À faire:
Ces affirmations correspondent-elles au texte sur Lineup Ocean ? Pour chacune, répondez par oui ou par non en citant les mots décisifs du texte.
1. Lineup Ocean a été créée à Montpellier.
2. Près de la moitié des plages sableuses du monde sont menacées par l’érosion côtière.
3. Robin Alauze travaille au développement de sa solution depuis 2017.

Créée à Montpellier par Robin Alauze, la jeune pousse Lineup Ocean développe un dispositif écologique et bioinspiré d’atténuation de la houle combinant plusieurs vertus : protection du front de mer, préservation de la vie marine, mais aussi développement d’activités de loisirs à destination des amateurs de surf, de plongée ou encore de snorkeling.
À l’échelle mondiale, près de 25 % des plages sableuses se révèlent menacées par le risque d’érosion côtière, alors que 50 % des côtes sont par ailleurs soumises au risque de submersion marine, menaçant ainsi directement plus de 600 millions de personnes. L’heure est donc à l’installation de dispositifs de protection : épis, digues, brise-lames, atténuateur de houle. Une tendance qui ne va toutefois pas sans causer de dommages collatéraux sur les écosystèmes côtiers… Et lorsqu’il n’est pas correctement conçu ou dimensionné, le remède peut même se révéler pire que le mal, en accentuant les phénomènes de dégradation du littoral qu’il est censé contrer.
Pour y remédier, l’ingénieur en océanographie, écologie et gestion de la biodiversité Robin Alauze s’est attelé depuis 2017 au développement d’une solution plus vertueuse, basée sur la nature, avec l’appui académique de l’Université de Montpellier et de son label I-Site Muse.

Extraits de données:

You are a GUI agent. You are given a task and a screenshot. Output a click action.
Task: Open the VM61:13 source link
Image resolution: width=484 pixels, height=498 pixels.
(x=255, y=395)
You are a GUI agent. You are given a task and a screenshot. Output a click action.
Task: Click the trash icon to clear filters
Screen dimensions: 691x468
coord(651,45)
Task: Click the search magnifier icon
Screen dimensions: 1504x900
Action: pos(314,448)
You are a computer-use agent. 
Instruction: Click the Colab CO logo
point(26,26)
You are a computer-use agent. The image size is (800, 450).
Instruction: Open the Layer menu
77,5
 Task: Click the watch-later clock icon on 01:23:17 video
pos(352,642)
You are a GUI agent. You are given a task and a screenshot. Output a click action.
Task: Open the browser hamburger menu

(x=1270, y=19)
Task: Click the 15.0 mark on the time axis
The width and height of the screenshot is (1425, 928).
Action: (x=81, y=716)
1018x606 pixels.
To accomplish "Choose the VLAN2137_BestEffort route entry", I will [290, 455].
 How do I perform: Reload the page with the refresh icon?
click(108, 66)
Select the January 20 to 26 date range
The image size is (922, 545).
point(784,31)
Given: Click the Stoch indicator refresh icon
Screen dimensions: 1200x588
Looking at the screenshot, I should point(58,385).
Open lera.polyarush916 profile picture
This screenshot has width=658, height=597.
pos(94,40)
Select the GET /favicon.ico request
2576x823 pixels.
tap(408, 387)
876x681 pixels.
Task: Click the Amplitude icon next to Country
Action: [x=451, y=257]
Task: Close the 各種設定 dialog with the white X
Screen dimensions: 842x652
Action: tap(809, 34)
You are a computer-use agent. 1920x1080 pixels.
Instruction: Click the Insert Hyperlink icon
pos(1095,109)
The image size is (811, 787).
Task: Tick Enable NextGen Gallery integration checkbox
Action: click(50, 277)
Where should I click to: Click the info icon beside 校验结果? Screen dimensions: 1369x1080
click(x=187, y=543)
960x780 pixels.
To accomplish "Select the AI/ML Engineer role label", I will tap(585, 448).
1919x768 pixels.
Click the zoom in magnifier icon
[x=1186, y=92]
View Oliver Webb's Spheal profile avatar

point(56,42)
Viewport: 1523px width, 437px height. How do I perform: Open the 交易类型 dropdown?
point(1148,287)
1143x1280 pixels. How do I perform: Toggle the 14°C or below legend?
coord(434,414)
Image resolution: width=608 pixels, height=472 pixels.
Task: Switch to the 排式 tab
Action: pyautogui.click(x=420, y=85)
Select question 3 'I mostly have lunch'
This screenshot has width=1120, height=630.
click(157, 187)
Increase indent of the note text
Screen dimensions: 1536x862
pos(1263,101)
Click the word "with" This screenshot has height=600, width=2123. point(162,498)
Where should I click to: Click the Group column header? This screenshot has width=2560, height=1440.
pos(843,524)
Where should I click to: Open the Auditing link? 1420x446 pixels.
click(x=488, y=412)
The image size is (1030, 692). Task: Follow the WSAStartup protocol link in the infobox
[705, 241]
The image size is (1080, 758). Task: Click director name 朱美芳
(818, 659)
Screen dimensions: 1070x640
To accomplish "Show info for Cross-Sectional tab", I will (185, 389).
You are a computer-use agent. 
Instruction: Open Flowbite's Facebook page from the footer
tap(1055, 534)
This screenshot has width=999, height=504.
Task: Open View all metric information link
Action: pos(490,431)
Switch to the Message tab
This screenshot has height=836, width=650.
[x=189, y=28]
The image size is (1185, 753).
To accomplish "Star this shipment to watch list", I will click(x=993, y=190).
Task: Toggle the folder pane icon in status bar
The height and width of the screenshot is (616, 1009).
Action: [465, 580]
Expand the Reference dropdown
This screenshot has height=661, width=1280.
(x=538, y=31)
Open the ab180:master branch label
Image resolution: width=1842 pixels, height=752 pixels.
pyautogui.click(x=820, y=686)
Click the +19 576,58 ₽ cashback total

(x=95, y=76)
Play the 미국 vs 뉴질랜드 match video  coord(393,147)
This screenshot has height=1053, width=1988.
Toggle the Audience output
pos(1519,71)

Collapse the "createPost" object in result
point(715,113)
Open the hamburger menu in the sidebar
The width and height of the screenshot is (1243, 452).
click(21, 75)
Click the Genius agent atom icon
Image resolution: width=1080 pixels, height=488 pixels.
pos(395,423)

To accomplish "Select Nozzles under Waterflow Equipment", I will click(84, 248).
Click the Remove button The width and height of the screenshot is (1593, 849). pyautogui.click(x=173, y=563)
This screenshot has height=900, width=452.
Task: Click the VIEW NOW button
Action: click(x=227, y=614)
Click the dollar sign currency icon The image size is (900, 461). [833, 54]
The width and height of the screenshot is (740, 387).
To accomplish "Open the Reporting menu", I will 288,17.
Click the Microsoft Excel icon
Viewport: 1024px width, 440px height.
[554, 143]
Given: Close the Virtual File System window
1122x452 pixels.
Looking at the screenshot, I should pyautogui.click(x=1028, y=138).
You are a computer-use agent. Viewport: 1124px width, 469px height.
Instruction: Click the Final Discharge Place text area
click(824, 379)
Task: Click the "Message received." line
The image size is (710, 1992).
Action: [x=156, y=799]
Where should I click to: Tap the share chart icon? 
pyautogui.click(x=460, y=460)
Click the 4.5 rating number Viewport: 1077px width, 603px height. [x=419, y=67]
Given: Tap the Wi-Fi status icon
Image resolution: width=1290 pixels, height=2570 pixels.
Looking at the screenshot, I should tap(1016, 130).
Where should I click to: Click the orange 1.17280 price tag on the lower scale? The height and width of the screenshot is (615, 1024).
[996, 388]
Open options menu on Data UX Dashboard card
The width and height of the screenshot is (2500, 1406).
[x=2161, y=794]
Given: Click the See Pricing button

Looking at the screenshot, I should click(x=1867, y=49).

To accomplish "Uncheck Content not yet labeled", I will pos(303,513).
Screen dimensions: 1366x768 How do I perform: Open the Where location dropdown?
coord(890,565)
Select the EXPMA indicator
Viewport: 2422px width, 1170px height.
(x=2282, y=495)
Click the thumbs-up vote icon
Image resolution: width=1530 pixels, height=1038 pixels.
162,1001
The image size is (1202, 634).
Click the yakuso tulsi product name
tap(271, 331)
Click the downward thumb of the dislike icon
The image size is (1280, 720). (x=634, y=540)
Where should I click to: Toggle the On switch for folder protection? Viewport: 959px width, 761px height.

Corrigé:
1. Oui : « Créée à Montpellier par Robin Alauze ».
2. Non : « près de 25 % des plages sableuses se révèlent menacées par le risque d’érosion côtière ».
3. Oui : « s’est attelé depuis 2017 au développement d’une solution plus vertueuse ».